While Thurman says China is “freaked out” and suspects political deception in the announcement, he believes the Dalai Lama’s retirement offers the Chinese an opportunity to save face and moderate their position on Tibet.
“The fact that there is a written constitution for a truly autonomous Tibet and the Dalai Lama will be just a religious figure — it should cool them down,” he said.
Thurman has written 20 books related to Tibetan Buddhism and in 2008, the year China hosted the Olympics, published “Why the Dalai Lama Matters: His Act of Truth as the Solution for China, Tibet and the World,” which outlined a 10-point plan for China to make Tibet an autonomous region under a “one country, two systems” model.

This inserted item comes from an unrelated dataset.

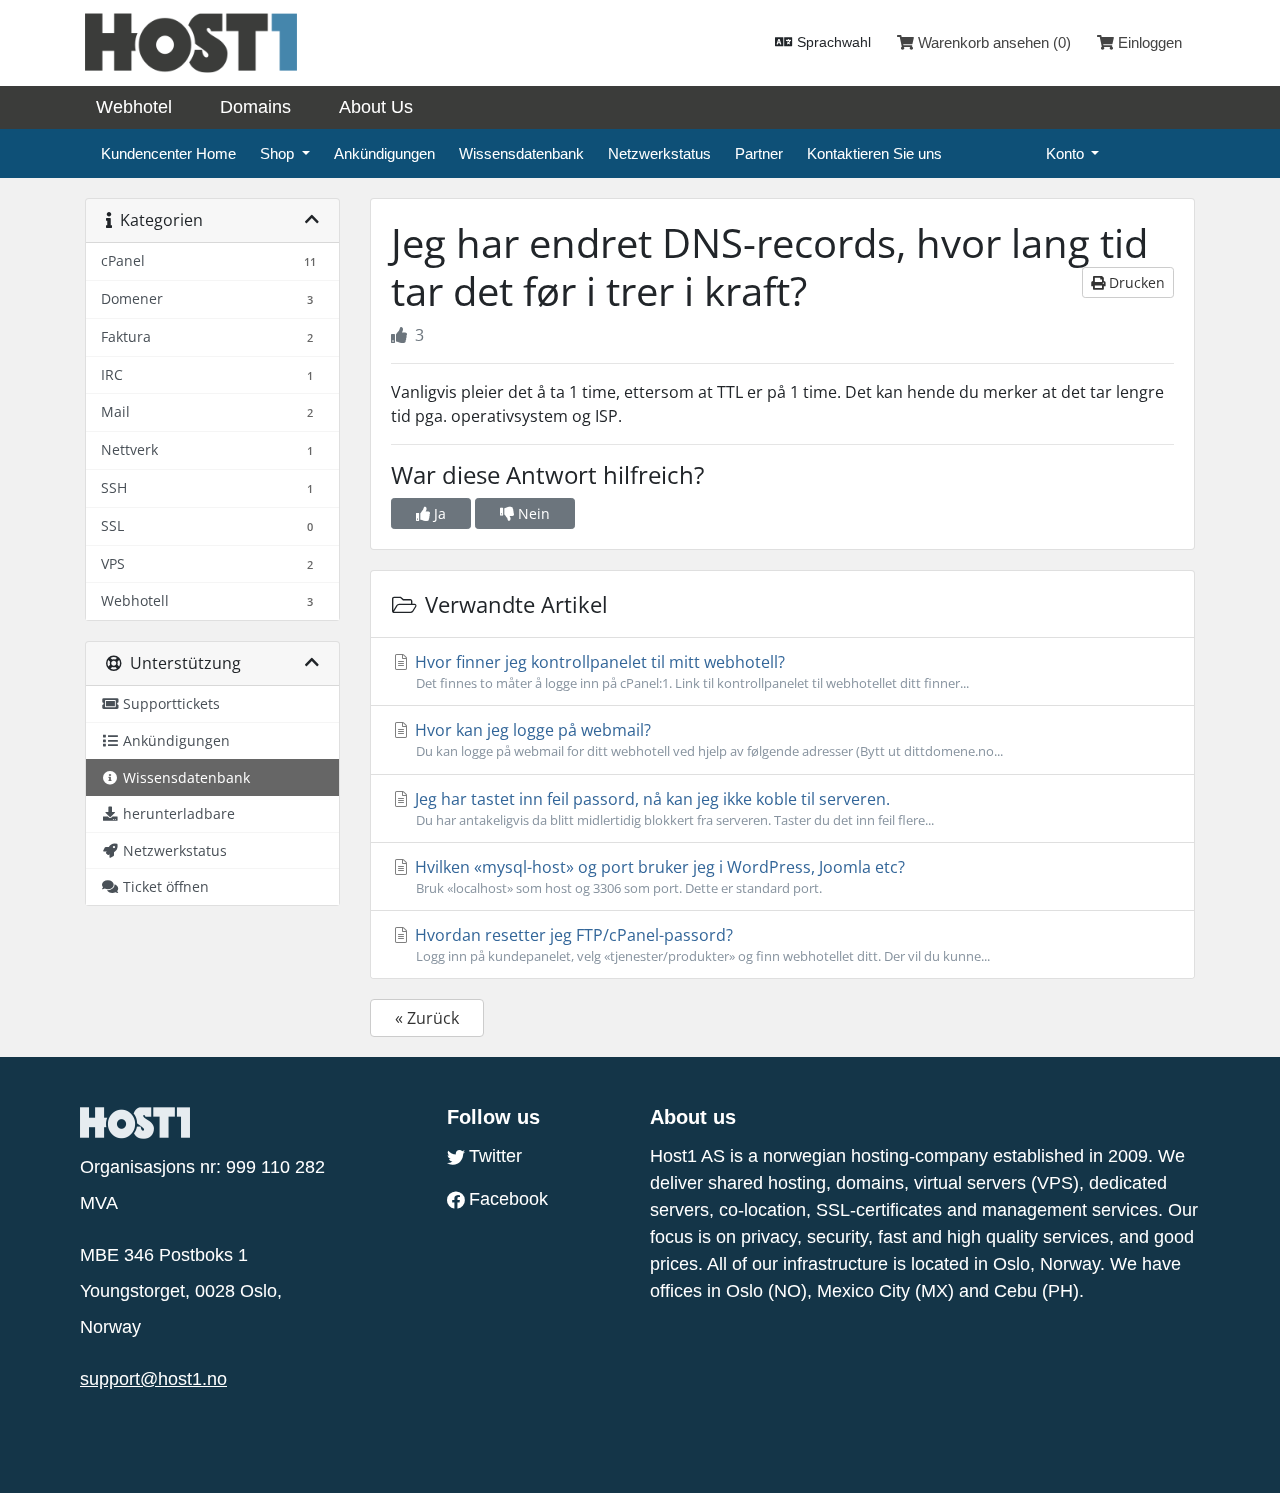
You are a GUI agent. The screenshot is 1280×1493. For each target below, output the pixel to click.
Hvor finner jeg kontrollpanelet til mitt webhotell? (690, 671)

Despite a recent crackdown on human rights in China, Thurman is optimistic that autonomy will come to Tibet, under Chinese President Hu Jintao or his successor. The Dalai Lama “does not expect to die in exile,” Thurman said.
Meanwhile, he said, the two friends are planning to make a movie, similar to “An Inconvenient Truth” with former Vice President Al Gore, about the futility of war in the 21st century.

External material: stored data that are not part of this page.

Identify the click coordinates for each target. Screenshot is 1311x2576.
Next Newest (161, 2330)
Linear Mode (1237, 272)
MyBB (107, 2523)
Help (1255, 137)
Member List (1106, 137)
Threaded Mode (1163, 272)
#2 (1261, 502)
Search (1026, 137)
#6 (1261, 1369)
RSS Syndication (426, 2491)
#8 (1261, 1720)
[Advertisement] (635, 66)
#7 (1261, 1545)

Since the early 1960s, when the 14th Dalai Lama, then 29, tutored Thurman, then 23, and mined his knowledge about Western science and culture, the two have had a special relationship.
Once back in America, Thurman soon gave up monastic life and entered academia. In 1987, he cofounded, along with actor Richard Gere, the New York-based nonprofit Tibet House, which works to preserve Tibetan culture and raise awareness about China’s suppression of Tibet. The Dalai Lama won the Nobel Peace Prize in 1989.
Thurman calls himself a WASB, a white Anglo Saxon Buddhist, but he began his spiritual journey in the home of “Park Avenue Presbyterians,” his actress mother and journalist father, who rarely went to church. Thurman delights in his mother’s tale that he kicked over the water dish at his baptism and drenched the pastor.
“I never believed in God. I didn’t like materialist, scientific Christianity that says you have to believe but you will never know for sure.” In Buddhism, he found a spiritual system that felt more emotionally integrated because it didn’t require a leap of faith.
A life-changing moment came in 1961 when Thurman was changing a tire and the jack slipped, causing an accident that took out his left eye. Recovering in the hospital, he decided to drop out of Harvard University and go on a personal quest that led him to India and Buddhism. He learned to speak the Tibetan language in just 10 weeks.
“I might have ended up at the State Department but I lost my eye and woke up,” Thurman quipped.
Approaching his 70th birthday this August, he believes he was reincarnated to be a bridge between East and West.
Thurman met this month with the king of Bhutan, who is trying to preserve tradition in the tiny kingdom in the Himalayan foothills between China and India, even as it opens to Western investment.
“They have a chance to be an example for the world,” Thurman said of Bhutan, where “gross national happiness” is a government goal. “With broadband technology and modern healthcare they could keep people on the land in the village.”